I would have said "raw bytes" instead of "raw string", but that's a total nit.

> WebKitTools/Scripts/webkitpy/layout_tests/port/base_unittest.py:180
> +        # be safe
safe.
Comment 22 Mihai Parparita 2010-09-15 08:58:00 PDT
Created attachment 67681 [details]
Patch
Comment 23 Mihai Parparita 2010-09-15 08:59:08 PDT
(In reply to comment #21)
> I suspect other areas of the code I've assumed that file names were unicode strings.  If that's not a valid assumption across platforms we're going to have more of these bugs.  We may need to make a module-wide fix to this.

It's a valid assumption, until we try to combine filenames with their content. Diff output is most likely the only place where we try to do that.
 
> > WebKitTools/Scripts/webkitpy/layout_tests/port/base_unittest.py:170
> > +        # actual input is always a raw string, not unicode).
> I would have said "raw bytes" instead of "raw string", but that's a total nit.

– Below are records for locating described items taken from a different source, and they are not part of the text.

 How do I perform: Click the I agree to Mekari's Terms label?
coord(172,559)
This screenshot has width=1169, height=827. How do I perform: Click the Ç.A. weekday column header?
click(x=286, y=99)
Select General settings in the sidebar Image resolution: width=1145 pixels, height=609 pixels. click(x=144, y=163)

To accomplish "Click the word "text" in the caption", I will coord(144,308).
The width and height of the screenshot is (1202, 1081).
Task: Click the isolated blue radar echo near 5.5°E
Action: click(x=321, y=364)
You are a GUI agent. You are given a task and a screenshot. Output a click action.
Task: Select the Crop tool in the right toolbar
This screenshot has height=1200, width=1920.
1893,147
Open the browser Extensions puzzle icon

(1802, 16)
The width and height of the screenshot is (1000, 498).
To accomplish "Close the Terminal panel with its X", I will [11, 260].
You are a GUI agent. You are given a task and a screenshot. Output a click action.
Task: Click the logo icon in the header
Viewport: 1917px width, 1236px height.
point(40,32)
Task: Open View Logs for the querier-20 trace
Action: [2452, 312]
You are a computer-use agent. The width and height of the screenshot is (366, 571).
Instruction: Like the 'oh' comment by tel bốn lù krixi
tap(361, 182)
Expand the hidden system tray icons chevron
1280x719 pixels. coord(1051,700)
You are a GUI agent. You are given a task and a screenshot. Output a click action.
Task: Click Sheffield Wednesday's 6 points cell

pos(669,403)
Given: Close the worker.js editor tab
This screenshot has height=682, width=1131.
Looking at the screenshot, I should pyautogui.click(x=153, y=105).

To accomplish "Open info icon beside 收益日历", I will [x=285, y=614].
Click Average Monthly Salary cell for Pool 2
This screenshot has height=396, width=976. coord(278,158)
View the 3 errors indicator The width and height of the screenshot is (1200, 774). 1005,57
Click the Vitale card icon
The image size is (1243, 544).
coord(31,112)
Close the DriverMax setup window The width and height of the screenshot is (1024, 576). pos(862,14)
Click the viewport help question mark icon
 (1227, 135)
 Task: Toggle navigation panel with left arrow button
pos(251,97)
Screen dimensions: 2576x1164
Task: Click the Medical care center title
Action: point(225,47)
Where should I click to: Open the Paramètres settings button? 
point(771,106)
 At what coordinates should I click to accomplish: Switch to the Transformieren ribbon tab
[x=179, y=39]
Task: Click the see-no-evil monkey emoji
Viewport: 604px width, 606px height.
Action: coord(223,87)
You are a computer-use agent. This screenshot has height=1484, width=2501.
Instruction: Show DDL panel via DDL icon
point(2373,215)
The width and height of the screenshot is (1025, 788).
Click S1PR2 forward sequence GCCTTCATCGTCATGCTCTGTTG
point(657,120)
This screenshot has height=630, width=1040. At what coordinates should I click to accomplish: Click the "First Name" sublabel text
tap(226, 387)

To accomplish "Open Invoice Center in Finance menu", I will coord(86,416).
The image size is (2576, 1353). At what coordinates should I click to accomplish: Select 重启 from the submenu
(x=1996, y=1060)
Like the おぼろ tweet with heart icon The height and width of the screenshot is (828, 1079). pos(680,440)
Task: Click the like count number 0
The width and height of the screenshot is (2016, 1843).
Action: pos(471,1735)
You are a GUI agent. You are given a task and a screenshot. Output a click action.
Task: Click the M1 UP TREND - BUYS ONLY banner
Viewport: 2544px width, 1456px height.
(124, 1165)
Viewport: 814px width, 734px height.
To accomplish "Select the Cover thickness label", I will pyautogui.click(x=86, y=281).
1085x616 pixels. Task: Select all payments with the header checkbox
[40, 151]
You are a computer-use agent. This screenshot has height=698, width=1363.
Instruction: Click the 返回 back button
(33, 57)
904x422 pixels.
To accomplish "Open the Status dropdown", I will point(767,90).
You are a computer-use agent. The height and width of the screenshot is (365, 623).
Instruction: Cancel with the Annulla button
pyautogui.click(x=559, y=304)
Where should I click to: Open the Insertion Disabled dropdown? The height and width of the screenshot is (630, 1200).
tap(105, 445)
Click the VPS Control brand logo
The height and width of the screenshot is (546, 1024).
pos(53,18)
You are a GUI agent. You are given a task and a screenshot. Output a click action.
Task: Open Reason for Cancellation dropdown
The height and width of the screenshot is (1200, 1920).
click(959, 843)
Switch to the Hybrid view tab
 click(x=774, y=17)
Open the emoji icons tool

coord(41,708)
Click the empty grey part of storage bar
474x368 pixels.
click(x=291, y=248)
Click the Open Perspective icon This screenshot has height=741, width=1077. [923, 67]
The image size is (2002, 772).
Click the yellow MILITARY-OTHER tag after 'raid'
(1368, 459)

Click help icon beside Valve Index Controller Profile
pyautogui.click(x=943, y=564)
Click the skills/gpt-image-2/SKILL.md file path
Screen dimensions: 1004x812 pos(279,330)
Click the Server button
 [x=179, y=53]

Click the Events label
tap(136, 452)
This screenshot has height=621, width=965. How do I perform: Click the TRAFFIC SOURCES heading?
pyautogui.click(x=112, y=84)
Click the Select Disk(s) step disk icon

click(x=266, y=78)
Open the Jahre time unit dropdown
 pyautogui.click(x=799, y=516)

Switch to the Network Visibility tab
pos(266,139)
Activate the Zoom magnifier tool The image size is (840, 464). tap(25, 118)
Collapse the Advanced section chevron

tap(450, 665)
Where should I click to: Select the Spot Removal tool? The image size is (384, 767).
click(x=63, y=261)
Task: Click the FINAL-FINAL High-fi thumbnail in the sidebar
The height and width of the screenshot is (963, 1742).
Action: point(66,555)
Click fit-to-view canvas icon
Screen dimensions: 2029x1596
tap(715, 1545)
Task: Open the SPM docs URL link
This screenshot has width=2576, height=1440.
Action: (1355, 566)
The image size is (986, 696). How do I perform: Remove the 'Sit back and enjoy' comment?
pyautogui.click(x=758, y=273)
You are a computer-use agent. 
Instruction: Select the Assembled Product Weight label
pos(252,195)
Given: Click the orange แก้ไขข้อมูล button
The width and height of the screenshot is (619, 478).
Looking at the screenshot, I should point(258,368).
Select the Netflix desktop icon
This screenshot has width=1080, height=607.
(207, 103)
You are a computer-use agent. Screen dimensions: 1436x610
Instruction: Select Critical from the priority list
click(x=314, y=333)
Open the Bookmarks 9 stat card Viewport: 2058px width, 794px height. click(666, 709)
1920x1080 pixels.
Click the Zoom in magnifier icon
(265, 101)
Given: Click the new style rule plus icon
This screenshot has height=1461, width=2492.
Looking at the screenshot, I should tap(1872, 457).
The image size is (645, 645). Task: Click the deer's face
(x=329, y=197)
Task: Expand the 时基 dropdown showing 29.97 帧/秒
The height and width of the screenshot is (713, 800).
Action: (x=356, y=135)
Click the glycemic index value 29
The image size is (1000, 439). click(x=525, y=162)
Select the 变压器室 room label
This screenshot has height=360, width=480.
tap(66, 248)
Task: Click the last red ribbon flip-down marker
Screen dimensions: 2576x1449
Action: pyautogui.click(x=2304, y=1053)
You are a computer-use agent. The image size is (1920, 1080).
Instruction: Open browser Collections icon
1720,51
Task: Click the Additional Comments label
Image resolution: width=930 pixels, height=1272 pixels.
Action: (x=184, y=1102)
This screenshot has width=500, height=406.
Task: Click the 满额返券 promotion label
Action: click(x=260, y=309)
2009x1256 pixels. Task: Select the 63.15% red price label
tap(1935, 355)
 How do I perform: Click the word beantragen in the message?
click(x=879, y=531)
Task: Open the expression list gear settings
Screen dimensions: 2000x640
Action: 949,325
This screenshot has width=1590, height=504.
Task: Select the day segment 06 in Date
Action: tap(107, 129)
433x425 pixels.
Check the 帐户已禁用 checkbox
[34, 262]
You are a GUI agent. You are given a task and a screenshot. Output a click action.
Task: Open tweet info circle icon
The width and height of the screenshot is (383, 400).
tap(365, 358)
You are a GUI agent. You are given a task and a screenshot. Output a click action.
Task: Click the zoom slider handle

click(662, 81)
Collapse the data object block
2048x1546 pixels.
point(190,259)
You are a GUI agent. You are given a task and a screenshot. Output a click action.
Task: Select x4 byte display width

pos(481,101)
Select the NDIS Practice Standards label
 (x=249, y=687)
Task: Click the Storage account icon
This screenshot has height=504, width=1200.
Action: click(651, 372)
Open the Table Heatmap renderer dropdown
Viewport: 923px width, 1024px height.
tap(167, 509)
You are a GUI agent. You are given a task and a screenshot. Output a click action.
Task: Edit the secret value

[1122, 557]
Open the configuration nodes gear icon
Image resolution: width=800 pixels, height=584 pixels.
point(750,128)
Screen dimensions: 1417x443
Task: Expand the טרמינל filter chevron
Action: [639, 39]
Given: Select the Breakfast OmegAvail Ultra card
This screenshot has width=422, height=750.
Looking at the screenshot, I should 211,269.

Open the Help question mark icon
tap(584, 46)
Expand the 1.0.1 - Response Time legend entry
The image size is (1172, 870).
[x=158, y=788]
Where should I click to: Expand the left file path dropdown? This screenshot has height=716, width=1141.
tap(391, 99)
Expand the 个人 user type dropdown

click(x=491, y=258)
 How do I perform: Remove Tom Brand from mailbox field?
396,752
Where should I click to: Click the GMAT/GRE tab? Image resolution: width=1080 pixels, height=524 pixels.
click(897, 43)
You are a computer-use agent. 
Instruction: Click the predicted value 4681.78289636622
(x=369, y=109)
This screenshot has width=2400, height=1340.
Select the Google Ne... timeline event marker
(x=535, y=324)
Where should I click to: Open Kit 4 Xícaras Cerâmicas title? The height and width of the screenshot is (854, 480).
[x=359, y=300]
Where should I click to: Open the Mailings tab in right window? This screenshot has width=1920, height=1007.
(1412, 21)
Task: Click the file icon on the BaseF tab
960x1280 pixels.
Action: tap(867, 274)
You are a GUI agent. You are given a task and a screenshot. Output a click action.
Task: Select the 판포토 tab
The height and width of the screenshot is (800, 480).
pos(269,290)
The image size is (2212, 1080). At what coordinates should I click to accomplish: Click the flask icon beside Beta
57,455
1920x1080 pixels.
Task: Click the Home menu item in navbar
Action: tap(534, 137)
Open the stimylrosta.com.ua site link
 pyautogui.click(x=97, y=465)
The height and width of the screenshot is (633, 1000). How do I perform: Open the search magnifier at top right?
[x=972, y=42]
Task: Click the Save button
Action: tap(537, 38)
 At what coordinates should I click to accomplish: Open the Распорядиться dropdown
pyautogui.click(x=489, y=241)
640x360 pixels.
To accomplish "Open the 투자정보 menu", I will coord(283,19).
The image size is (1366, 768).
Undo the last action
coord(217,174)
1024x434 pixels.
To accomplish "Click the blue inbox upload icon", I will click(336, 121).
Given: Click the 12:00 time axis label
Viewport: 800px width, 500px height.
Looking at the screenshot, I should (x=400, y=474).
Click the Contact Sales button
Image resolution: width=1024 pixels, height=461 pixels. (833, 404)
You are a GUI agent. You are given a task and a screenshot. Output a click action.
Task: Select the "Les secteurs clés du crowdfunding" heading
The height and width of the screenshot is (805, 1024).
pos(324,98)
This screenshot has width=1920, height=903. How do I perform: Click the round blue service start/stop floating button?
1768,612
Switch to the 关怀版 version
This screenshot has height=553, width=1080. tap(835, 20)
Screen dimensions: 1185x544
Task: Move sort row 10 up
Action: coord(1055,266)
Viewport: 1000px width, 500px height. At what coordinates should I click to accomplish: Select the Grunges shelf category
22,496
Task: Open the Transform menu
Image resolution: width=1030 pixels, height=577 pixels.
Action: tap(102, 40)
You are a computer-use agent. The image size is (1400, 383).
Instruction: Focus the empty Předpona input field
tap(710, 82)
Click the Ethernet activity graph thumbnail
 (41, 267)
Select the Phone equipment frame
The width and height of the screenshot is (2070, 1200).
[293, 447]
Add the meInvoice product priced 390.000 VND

Fixed (in the ChangeLog too)
 
> > WebKitTools/Scripts/webkitpy/layout_tests/port/base_unittest.py:180
> > +        # be safe
> safe.

Fixed.
Comment 24 WebKit Commit Bot 2010-09-15 10:06:22 PDT
Comment on attachment 67681 [details]
Patch

Clearing flags on attachment: 67681

Committed r67560: <http://trac.webkit.org/changeset/67560>
Comment 25 WebKit Commit Bot 2010-09-15 10:06:28 PDT
All reviewed patches have been landed.  Closing bug.
Comment 26 WebKit Review Bot 2010-09-15 10:41:34 PDT
http://trac.webkit.org/changeset/67560 might have broken GTK Linux 32-bit Release
The following changes are on the blame list:
http://trac.webkit.org/changeset/67560
http://trac.webkit.org/changeset/67561
Comment 27 Mihai Parparita 2010-09-15 10:47:48 PDT
(In reply to comment #26)
> http://trac.webkit.org/changeset/67560 might have broken GTK Linux 32-bit Release
> The following changes are on the blame list:
> http://trac.webkit.org/changeset/67560
> http://trac.webkit.org/changeset/67561

Since accessibility/ellipsis-text.html failed, I assume it's r67561's fault.